[The problem]
Please output the line containing "Task: Sort by" and all lines that follow it in the data below, exactly, with no pictures.

[Task data]
........
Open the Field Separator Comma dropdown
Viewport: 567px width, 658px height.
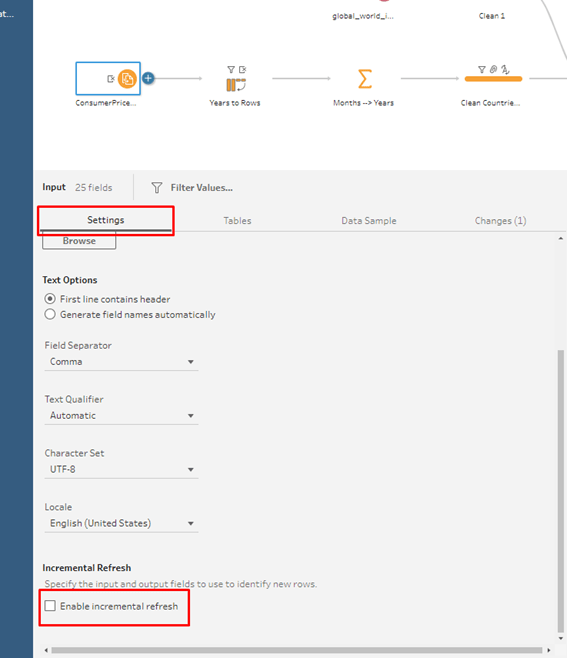[x=121, y=362]
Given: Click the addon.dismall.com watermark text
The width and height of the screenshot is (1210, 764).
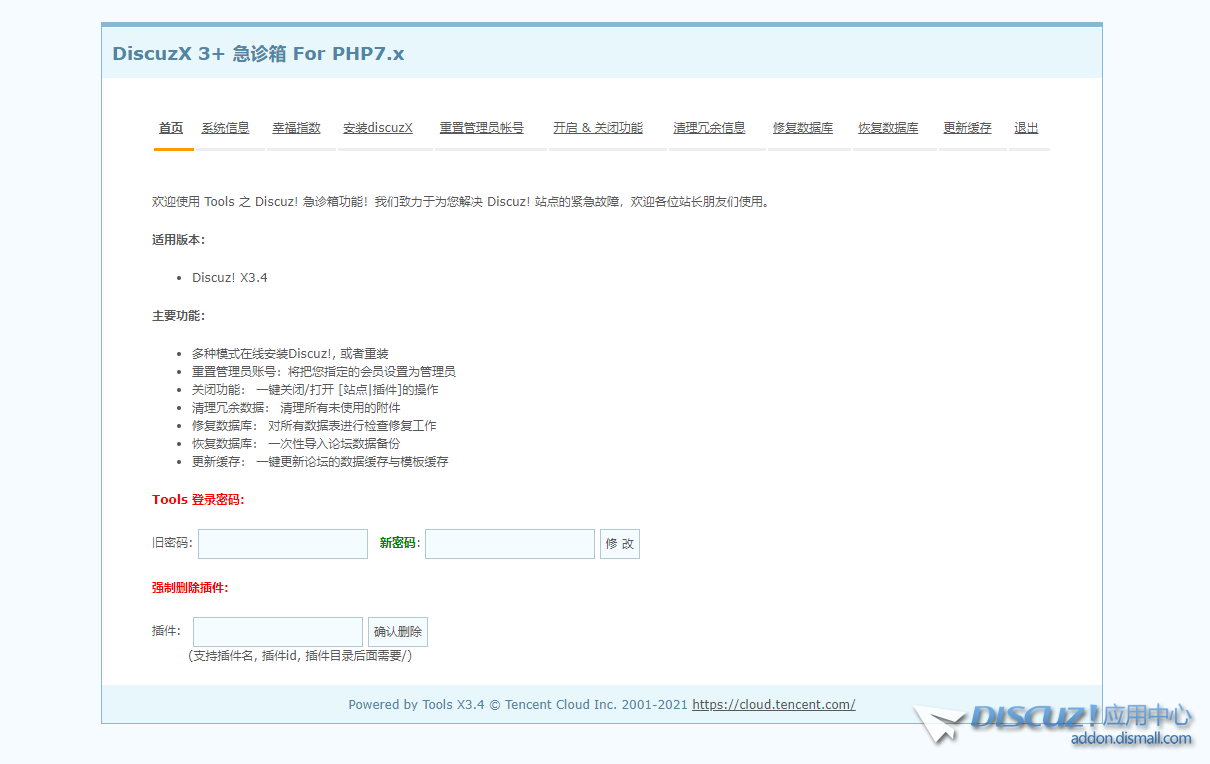Looking at the screenshot, I should pyautogui.click(x=1131, y=739).
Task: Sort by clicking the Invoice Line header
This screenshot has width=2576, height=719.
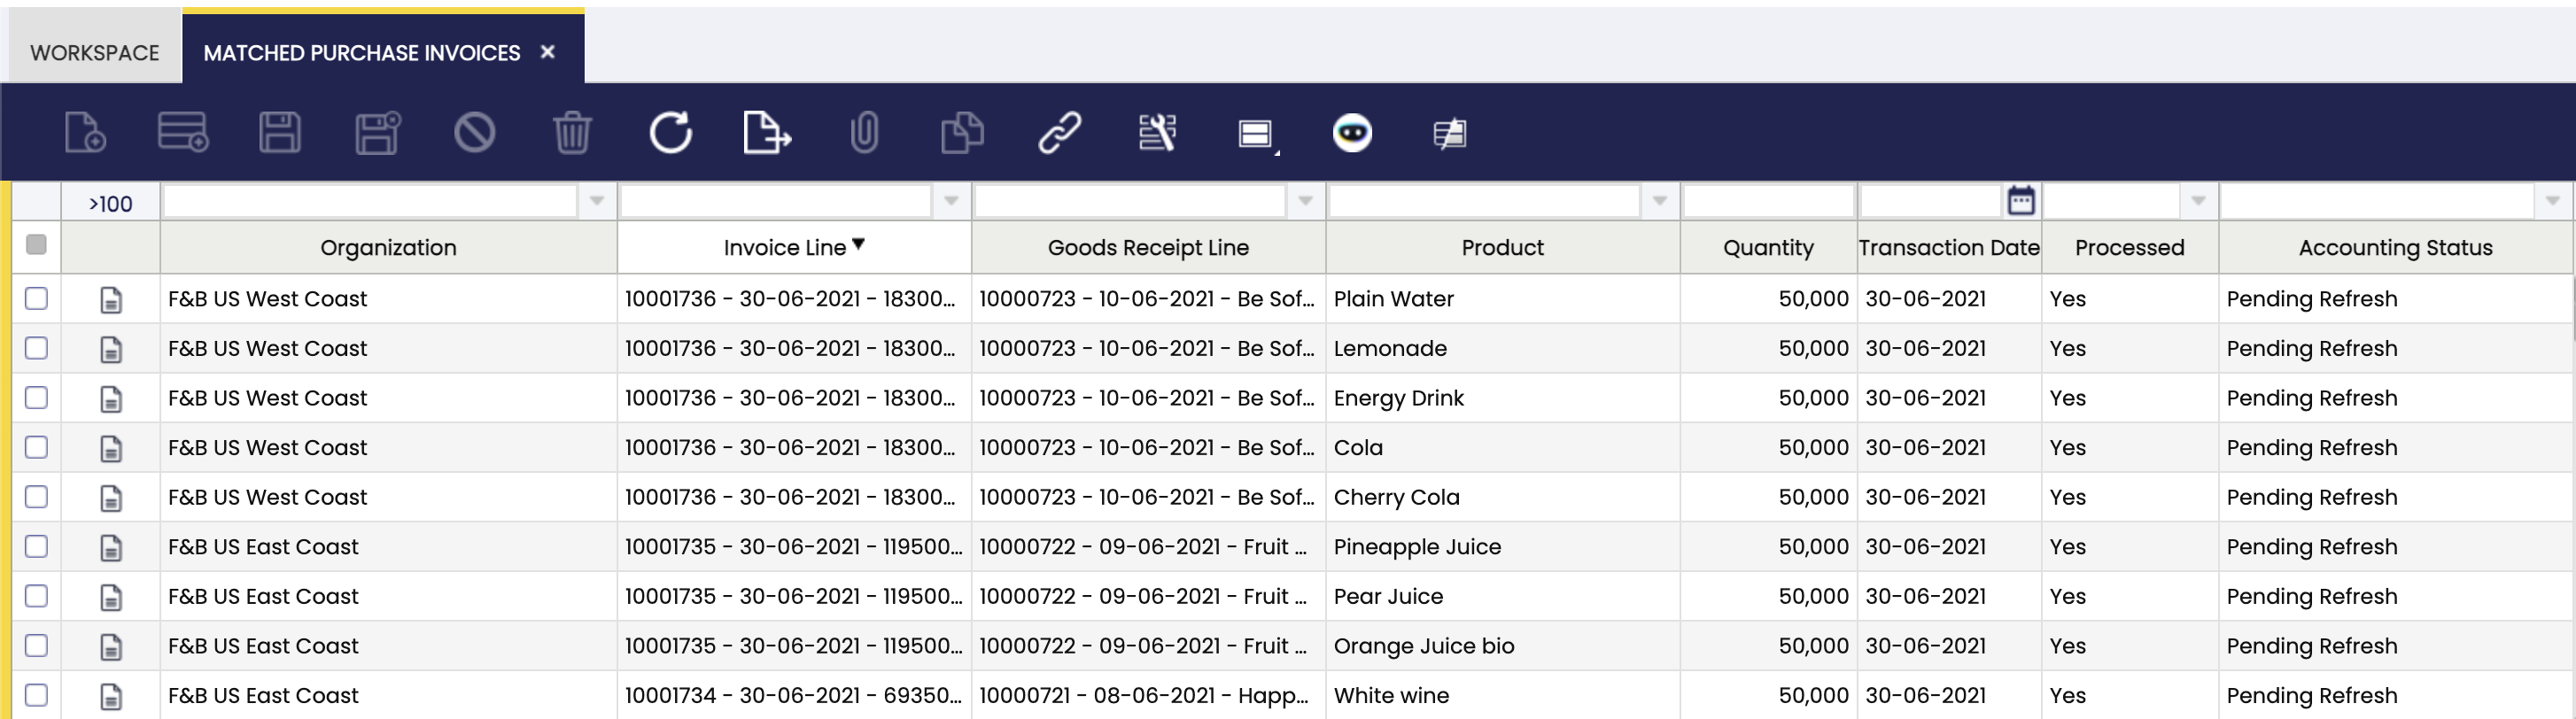Action: (x=791, y=247)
........
[Result of the exercise]
Task: Sort by clicking the Invoice Line header
This screenshot has width=2576, height=719.
Action: (x=791, y=247)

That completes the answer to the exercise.